As each new guidance hits my inbox I feel a mixture of slight irritation and a spark of interest to see if there is a nugget of information that I can apply in my day-today decision making.
Some things however have occurred to me:
We can’t know that much about an illness that is only 4 months old and it is amazing that it is possible to write so much guidance about it.
I get a sense that people are sometimes trying to fill the knowledge gap too soon (the Roth score being used in triage of patients with COVID-19 being an example of this). We should be prepared to say sometimes, ‘I’m afraid that you are on your own here with your clinical judgement because we really don’t have an evidence-based approach yet.’
In GP Out of Hours (OOH) work in particular it currently feels like there is a lot of pressure placed on us to triage away from face-to-face consultations. One is aware that you are potentially putting a colleague’s life at risk and systems are being put in place to put bureaucratic hoops in the way of seeing patients face to face. Patients also are strongly resisting face-to-face assessments. The ‘Stay at home’ mantra is very hard to overcome.
Yet telephone or video triage for COVID-19 patients has little or no evidence base, and I have certainly been surprised by finding a number of frailer patients who don’t look or sound too bad, with oxygen saturations well less than 90% or other observations consistent with sepsis.
In general practice we have a tendency to discriminate against the inconvenient (for example, OOH work) and the unpleasant.
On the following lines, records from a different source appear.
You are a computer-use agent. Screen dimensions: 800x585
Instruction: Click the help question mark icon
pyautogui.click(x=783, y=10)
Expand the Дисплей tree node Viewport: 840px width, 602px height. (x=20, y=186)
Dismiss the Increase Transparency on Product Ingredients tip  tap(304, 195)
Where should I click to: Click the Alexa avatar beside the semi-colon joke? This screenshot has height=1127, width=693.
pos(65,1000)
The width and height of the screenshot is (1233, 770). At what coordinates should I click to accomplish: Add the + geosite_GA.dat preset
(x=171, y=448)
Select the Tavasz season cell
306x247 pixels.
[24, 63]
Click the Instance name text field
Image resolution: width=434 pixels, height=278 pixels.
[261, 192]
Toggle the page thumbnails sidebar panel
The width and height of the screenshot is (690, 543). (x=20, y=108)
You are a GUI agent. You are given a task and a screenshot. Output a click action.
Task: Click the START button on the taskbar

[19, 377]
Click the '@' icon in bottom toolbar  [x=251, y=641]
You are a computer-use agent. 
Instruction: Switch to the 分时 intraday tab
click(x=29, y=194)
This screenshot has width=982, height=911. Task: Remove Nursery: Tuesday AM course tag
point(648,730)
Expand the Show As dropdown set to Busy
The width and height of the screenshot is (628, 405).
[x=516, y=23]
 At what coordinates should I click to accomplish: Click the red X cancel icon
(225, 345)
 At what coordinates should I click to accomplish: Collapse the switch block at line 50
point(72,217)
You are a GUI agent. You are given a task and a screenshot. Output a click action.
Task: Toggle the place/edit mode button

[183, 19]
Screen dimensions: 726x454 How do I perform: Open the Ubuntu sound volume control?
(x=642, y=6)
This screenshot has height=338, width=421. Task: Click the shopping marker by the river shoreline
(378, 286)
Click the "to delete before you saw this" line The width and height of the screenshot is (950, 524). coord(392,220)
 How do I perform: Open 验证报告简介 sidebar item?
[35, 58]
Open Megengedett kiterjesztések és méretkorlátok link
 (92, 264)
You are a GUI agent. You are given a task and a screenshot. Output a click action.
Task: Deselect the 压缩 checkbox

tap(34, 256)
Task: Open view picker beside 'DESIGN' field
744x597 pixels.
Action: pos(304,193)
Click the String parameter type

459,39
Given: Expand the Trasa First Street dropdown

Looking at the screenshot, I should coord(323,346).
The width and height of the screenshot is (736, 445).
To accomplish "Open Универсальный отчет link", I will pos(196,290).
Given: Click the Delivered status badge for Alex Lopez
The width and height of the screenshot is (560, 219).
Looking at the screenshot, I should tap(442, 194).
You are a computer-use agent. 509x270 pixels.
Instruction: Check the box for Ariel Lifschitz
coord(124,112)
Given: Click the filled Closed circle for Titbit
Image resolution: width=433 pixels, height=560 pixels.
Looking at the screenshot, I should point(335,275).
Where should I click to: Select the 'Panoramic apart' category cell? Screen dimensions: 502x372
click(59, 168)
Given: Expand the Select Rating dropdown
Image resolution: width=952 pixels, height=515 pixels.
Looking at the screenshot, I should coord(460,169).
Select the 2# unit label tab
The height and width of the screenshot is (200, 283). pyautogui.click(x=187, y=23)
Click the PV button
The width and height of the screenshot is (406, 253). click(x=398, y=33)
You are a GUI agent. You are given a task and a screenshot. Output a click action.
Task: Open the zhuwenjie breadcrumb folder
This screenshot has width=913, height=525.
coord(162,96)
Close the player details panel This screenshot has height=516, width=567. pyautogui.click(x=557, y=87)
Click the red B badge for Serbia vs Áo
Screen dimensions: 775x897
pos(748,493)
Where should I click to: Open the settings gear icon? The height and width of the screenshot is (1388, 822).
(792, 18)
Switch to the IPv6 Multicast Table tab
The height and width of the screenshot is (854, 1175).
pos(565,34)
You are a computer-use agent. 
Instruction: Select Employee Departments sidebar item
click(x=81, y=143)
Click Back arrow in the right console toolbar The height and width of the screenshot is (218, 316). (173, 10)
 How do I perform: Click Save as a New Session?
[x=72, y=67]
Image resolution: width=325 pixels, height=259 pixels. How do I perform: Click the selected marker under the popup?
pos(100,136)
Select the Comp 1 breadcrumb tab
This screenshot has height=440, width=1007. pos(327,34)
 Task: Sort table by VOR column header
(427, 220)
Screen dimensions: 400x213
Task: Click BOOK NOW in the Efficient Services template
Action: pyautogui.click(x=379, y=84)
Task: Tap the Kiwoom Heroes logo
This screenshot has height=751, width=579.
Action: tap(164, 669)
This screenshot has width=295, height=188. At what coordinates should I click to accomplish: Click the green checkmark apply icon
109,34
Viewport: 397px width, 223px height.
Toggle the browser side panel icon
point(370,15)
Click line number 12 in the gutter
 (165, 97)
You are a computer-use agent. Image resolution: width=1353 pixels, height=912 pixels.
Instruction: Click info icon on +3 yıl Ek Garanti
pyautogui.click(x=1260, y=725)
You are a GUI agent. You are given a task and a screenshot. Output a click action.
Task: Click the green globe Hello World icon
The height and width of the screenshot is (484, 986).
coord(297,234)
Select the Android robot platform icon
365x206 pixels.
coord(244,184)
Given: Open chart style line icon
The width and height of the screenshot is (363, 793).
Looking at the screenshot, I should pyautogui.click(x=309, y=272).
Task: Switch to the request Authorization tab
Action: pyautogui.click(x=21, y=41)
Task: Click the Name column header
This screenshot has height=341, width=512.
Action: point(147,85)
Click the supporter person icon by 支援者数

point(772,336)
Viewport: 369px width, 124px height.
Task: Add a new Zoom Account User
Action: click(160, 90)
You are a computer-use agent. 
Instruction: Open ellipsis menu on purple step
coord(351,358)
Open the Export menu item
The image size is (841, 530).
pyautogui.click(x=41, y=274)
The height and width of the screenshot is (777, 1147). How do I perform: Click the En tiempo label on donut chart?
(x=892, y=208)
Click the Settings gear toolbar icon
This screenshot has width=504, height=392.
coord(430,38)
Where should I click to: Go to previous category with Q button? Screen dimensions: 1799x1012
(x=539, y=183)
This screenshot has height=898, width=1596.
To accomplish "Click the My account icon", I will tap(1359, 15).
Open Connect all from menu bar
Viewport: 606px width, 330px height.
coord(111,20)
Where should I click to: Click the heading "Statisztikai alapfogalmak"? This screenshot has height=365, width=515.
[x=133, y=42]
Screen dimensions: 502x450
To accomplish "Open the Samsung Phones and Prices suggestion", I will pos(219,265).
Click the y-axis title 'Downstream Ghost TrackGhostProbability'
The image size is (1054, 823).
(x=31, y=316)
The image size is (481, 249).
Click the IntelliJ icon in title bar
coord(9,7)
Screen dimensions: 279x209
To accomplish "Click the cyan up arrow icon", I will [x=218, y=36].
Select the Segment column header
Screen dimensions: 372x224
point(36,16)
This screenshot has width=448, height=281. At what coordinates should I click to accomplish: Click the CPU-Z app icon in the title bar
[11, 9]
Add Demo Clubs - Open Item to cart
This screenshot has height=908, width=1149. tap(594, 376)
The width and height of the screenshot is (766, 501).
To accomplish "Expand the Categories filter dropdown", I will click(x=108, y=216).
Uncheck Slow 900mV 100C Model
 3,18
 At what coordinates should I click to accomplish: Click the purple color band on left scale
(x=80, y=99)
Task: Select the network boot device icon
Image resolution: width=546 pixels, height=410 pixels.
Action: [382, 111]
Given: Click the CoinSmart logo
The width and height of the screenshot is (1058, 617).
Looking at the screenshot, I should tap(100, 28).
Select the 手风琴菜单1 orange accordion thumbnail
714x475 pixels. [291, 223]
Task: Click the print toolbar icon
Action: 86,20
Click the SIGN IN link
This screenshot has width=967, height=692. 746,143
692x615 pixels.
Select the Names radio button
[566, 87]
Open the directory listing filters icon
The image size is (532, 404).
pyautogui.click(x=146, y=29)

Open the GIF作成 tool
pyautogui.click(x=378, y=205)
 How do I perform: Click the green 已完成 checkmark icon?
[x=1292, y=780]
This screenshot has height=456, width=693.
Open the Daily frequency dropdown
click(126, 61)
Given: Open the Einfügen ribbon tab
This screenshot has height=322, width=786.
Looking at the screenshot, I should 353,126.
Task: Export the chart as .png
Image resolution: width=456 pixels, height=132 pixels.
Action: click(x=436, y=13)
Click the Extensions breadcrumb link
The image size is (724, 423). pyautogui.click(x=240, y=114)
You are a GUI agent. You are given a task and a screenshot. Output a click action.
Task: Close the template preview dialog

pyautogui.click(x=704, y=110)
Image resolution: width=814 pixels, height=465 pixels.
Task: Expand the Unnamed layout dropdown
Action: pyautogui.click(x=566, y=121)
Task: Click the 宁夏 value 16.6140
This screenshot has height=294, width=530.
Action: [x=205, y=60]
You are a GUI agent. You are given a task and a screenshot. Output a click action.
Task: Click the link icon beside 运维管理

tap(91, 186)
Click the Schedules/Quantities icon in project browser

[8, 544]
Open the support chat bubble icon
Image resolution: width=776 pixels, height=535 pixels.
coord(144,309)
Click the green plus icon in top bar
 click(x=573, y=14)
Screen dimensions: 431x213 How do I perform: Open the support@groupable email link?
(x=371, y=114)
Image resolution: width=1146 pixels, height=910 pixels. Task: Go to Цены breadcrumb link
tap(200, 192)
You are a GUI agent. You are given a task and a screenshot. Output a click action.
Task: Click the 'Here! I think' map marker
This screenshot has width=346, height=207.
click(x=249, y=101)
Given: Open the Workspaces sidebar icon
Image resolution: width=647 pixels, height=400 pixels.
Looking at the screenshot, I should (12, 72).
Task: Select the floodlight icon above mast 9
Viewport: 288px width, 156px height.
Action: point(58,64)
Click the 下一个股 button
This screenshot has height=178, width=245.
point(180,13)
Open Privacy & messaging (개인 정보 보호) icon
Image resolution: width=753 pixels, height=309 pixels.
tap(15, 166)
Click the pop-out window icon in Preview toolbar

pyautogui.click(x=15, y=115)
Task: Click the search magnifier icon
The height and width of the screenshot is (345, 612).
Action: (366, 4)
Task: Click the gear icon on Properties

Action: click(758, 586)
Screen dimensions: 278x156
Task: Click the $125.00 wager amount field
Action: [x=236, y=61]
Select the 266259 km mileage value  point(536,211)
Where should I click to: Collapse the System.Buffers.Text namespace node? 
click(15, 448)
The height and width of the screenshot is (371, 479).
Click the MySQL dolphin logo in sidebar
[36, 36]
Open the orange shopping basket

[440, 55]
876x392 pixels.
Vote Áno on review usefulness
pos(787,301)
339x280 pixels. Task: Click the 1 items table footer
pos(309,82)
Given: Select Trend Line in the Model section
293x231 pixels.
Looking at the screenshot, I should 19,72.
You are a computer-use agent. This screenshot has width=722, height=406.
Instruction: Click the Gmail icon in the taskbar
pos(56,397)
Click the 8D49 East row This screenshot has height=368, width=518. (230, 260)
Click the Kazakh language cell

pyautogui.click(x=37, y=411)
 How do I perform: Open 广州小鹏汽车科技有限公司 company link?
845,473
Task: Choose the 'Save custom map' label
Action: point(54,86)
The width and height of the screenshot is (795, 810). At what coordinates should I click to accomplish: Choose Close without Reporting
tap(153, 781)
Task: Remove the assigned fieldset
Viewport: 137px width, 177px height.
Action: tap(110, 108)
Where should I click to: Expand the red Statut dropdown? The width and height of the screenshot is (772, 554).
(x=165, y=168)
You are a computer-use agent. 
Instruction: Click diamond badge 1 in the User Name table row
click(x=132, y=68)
Of course we need to minimise the risks to clinicians in assessing patients with possible symptoms of COVID-19 but we need to acknowledge our own discomfort when making triage decisions on the telephone or by video link, and also the lack of an evidence base for this work currently.
If in doubt, recognising the challenges of limited supplies of personal protective equipment (PPE), isolation rooms, and challenges of cleaning rooms and equipment, we need to have systems in place where people can be seen if they need to be. If nothing else, to try to reduce the number of anxious hyperventilating patients that I am currently seeing from ending up inappropriately in a hospital COVID-19 assessment unit.
Excessive pressure to avoid face-to-face consultations might risk an unnecessary complaint or an adverse medical outcome.